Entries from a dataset
====

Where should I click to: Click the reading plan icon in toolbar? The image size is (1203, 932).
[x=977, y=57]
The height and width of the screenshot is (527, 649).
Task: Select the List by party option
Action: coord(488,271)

====

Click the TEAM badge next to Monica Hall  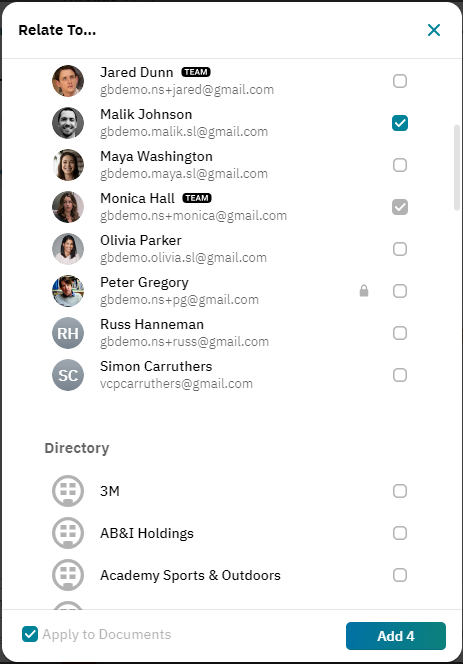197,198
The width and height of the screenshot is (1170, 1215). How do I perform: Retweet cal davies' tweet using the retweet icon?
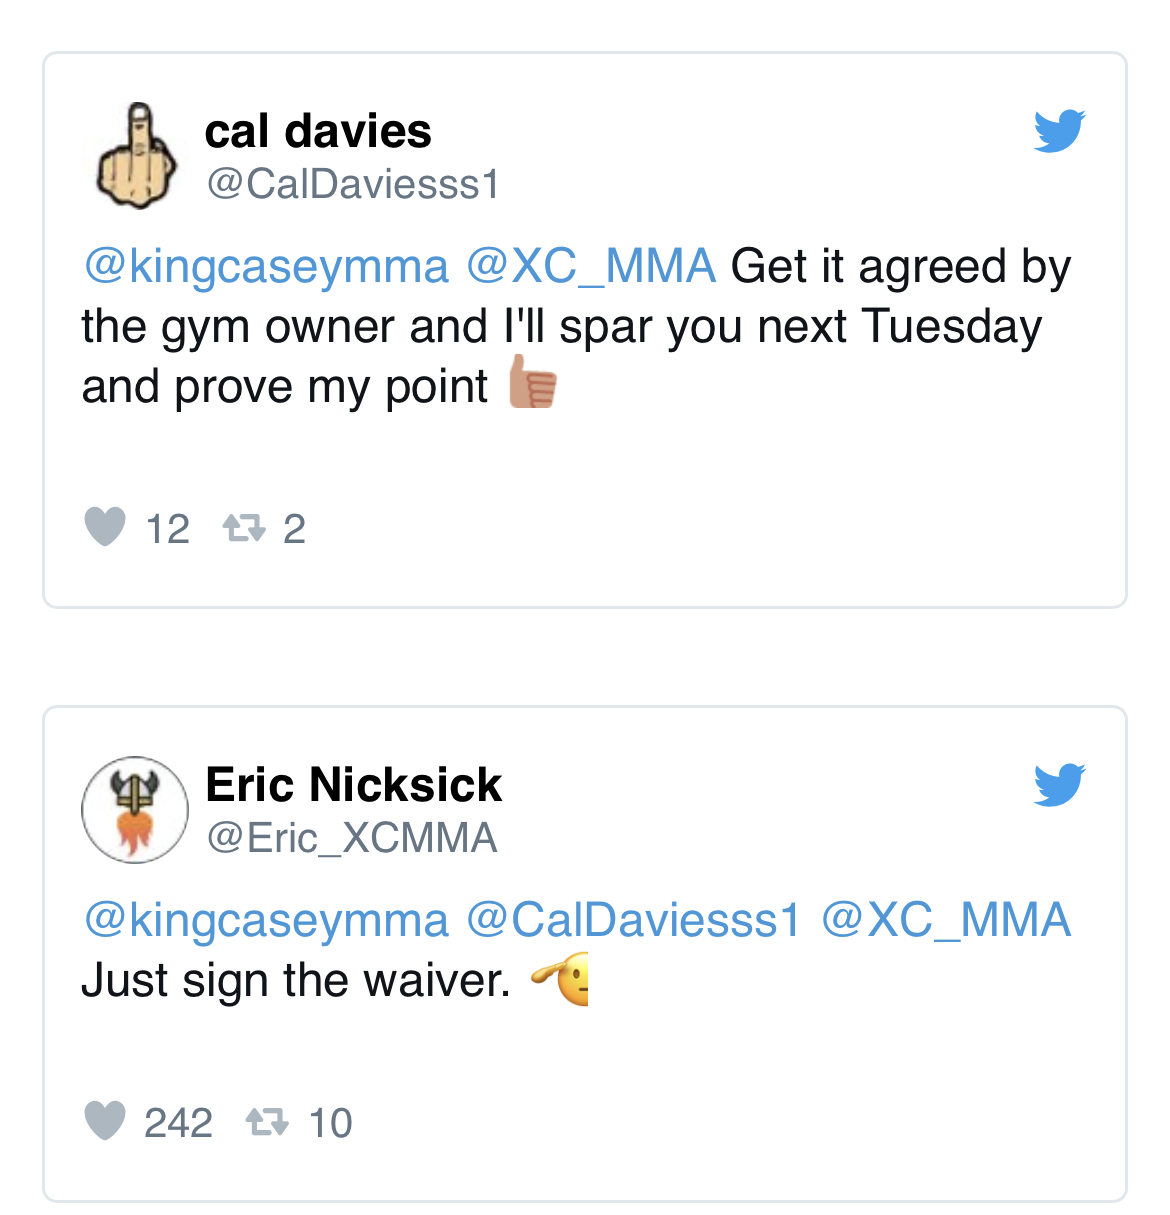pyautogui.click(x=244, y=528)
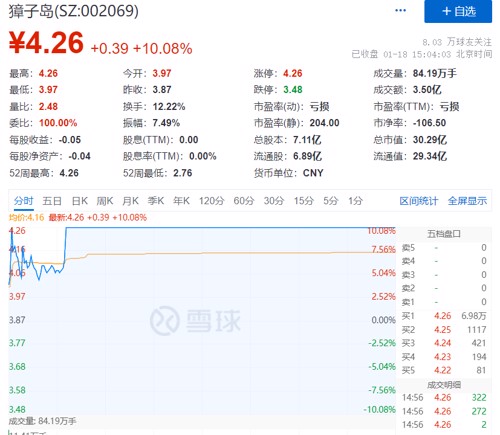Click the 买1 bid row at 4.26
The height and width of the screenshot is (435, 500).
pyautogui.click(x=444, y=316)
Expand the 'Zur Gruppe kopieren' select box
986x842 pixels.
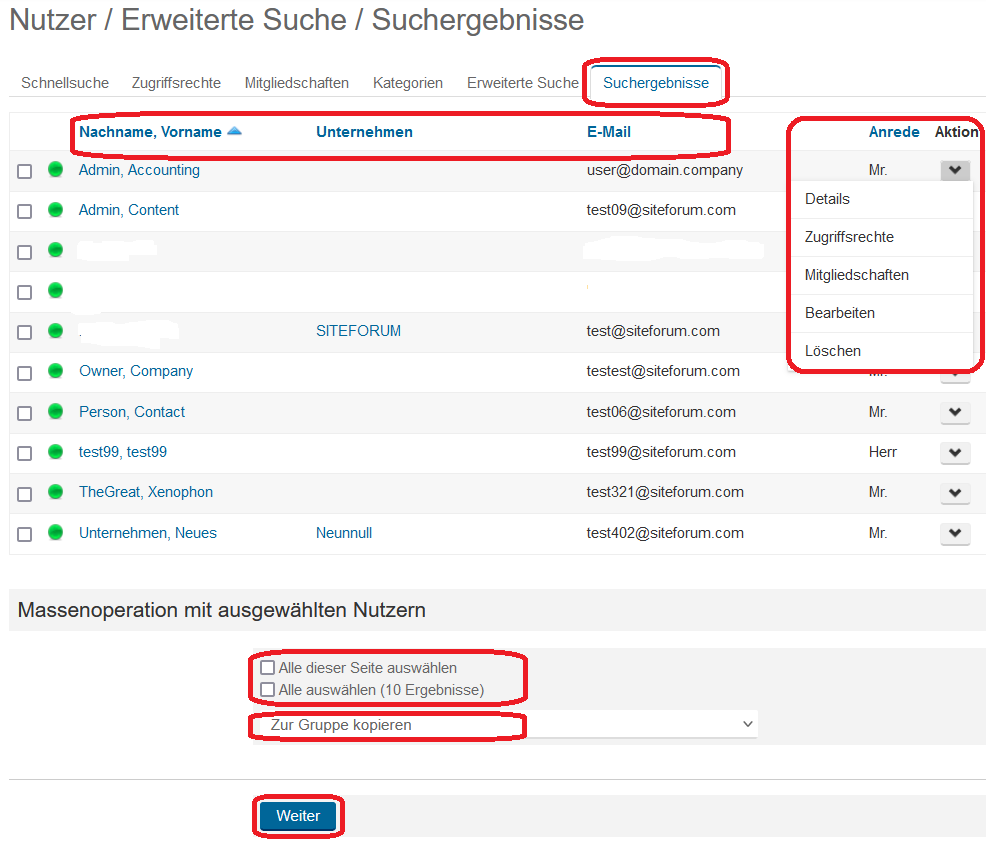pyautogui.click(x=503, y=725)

====

* _Written exercise_
Convert the rows from the line containing "Where should I" through the line containing "Action: coord(488,271)" into a JSON list of strings, one string per line and blank lines omitted.

* _Exercise response_
[
  "Where should I click to: Click the reading plan icon in toolbar? The image size is (1203, 932).",
  "[x=977, y=57]",
  "The height and width of the screenshot is (527, 649).",
  "Task: Select the List by party option",
  "Action: coord(488,271)"
]